少しずつ距離を縮めていく。段々と話し声が聞こえてきた。
「――っせえな。殺し合いに男女なんか関係あるか。死ね!」
空中に浮いている黒滝の周りの空に無数の炎の球が現れる。それらが琴美に向かって急降下しだした。琴美は走り回って避けながら黒滝に一所懸命に攻撃をしているが、海斗から見ると琴美の攻撃は全て弾かれていた。だが避けるので精一杯の琴美にはそんなことを気にしている余裕はなさそうだ。
「琴美!」
海斗は声を押し殺して叫んだ。琴美を助け、今すぐ応戦したいがそれでは隠れている意味がなくなる。だが出るタイミングがまだできない。海斗は今、黒滝の目の前にいる。今、前に出ると黒滝の視界のど真ん前に飛び出していくことになるのでそれは避けたい。
琴美が黒滝の周りを走り回っていると、だんだんと黒滝の身体が少しずつ横を向いてきた。琴美の動きに合わせて黒滝は海斗に背を向けたのだ。「今だ!」と、海斗は茂みから飛び出し、黒滝の背後に近づく。
(よっしゃ! このまま……)
黒滝はまだ海斗が後ろから走ってきていることに気付いていない。だから背後から何か仕掛けることは容易だろう。
だがそれはできないことになった。
琴美だ。
今、琴美は背中を向けて浮遊している黒滝を挟んで海斗の目の前にいる。海斗の目に映った琴美はさっきまでの逃げ回っている姿ではなかった。地面に手をつけて空にいる黒滝をただ呆然と見上げていた。ダメージを受けたのか、転んだのかは何一つ分からない。だがこの状況をみて、琴美が危険ではないと思う人はほぼいないだろう。
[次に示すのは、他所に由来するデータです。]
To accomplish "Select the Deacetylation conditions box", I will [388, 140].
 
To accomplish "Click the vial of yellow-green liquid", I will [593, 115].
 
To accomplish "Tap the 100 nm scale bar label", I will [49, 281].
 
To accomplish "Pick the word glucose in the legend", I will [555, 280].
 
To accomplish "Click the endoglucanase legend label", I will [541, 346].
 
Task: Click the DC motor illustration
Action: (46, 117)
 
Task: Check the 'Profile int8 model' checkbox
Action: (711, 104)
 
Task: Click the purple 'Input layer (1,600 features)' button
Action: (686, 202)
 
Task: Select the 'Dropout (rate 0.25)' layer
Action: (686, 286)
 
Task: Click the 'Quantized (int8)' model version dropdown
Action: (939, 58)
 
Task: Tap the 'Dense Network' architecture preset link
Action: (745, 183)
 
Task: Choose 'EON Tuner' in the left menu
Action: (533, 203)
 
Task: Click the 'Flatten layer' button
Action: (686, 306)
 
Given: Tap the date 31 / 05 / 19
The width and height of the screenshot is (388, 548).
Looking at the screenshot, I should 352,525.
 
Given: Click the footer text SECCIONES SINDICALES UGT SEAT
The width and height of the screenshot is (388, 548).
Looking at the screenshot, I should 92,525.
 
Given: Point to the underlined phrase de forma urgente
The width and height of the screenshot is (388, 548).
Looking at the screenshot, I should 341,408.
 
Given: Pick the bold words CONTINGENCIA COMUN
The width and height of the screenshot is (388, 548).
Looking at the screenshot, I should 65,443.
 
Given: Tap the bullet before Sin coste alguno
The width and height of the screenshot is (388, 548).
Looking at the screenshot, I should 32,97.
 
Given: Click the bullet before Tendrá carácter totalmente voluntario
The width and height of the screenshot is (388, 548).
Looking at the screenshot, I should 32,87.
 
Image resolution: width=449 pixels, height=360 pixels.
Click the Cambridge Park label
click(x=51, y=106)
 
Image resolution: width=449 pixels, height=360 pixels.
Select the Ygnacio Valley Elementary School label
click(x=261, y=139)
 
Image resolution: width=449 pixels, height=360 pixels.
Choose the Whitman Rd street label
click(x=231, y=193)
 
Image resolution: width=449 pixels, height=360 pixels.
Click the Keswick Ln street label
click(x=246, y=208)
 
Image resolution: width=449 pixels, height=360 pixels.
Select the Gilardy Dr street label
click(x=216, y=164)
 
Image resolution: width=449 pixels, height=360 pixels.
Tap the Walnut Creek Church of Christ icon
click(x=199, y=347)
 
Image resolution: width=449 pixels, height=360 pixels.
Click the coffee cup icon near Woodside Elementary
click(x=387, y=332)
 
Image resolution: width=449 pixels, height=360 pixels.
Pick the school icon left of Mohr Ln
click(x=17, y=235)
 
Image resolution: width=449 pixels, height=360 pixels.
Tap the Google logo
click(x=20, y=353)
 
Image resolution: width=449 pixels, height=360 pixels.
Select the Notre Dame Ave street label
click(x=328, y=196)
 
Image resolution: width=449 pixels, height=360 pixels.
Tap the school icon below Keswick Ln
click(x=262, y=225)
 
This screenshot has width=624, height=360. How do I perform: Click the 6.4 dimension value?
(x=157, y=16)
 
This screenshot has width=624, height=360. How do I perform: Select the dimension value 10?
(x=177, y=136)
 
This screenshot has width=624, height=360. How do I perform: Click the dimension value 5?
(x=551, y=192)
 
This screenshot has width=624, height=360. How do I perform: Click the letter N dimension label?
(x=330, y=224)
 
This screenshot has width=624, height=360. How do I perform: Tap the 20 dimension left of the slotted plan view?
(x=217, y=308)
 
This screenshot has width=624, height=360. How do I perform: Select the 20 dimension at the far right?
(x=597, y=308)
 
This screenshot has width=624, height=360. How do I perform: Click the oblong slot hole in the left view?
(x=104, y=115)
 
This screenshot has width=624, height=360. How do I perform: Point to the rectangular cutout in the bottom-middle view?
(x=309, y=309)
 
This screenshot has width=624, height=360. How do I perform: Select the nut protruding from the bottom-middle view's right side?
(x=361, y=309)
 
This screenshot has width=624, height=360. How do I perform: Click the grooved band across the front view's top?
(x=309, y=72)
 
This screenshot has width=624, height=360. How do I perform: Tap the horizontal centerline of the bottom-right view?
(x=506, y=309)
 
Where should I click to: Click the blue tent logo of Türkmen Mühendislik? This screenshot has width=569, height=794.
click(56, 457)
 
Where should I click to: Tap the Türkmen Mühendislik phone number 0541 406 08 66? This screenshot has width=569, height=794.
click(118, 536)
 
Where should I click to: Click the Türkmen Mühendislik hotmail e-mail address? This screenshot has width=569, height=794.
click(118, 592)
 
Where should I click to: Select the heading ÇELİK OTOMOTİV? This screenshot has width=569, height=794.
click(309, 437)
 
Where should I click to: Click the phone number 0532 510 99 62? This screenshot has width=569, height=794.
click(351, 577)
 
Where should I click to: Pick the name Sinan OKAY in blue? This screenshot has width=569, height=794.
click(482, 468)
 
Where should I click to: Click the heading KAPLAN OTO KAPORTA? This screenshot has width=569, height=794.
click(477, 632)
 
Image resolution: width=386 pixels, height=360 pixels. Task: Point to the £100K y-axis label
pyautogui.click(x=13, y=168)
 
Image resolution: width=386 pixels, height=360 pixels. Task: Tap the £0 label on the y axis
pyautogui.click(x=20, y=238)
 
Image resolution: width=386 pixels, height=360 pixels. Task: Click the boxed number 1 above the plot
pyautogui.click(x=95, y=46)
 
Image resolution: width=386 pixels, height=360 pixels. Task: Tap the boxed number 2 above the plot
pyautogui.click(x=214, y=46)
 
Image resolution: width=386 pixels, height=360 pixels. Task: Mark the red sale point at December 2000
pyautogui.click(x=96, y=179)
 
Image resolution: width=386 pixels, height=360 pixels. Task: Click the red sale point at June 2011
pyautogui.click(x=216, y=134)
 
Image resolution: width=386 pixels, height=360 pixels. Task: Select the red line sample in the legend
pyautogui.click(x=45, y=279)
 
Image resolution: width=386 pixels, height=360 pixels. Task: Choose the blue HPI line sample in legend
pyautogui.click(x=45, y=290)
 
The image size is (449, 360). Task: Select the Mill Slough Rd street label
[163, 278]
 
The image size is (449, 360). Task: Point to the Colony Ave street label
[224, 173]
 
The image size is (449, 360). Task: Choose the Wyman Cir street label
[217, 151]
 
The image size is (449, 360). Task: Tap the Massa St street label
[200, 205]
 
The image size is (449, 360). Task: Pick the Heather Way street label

海斗は黒滝の背中に標準をあわせるのではなく、琴美を捉えている火球にあわせる。
琴美を守らなければ。
「ことみ!!!!!」
先程よりも地面を強く踏み、大きく前に足を出す。だが今の海斗の速度では火球より先に琴美にたどり着けない。琴美はもう目を閉じてその場から動かない。これでは琴美が――。
その時。
ドクン、と心の底から響くような声が聞こえてきた。
『自分を、信じるのじゃ』
その特徴的な語尾で正体が分かった。あの人は多分、心の中で海斗の手助けをしてくれているのだろう。
そして海斗は強くまぶたを閉じる。
強く願う。
自分を信じて。
「う、うおおおおおおおおおおおおおおおおおおおおおおおおおおっ!!!!!!!! ことみいぃぃぃぃぃぃぃぃぃぃぃぃぃぃ!!!!!!!!!!」
その時、海斗の手には光るものが見えた。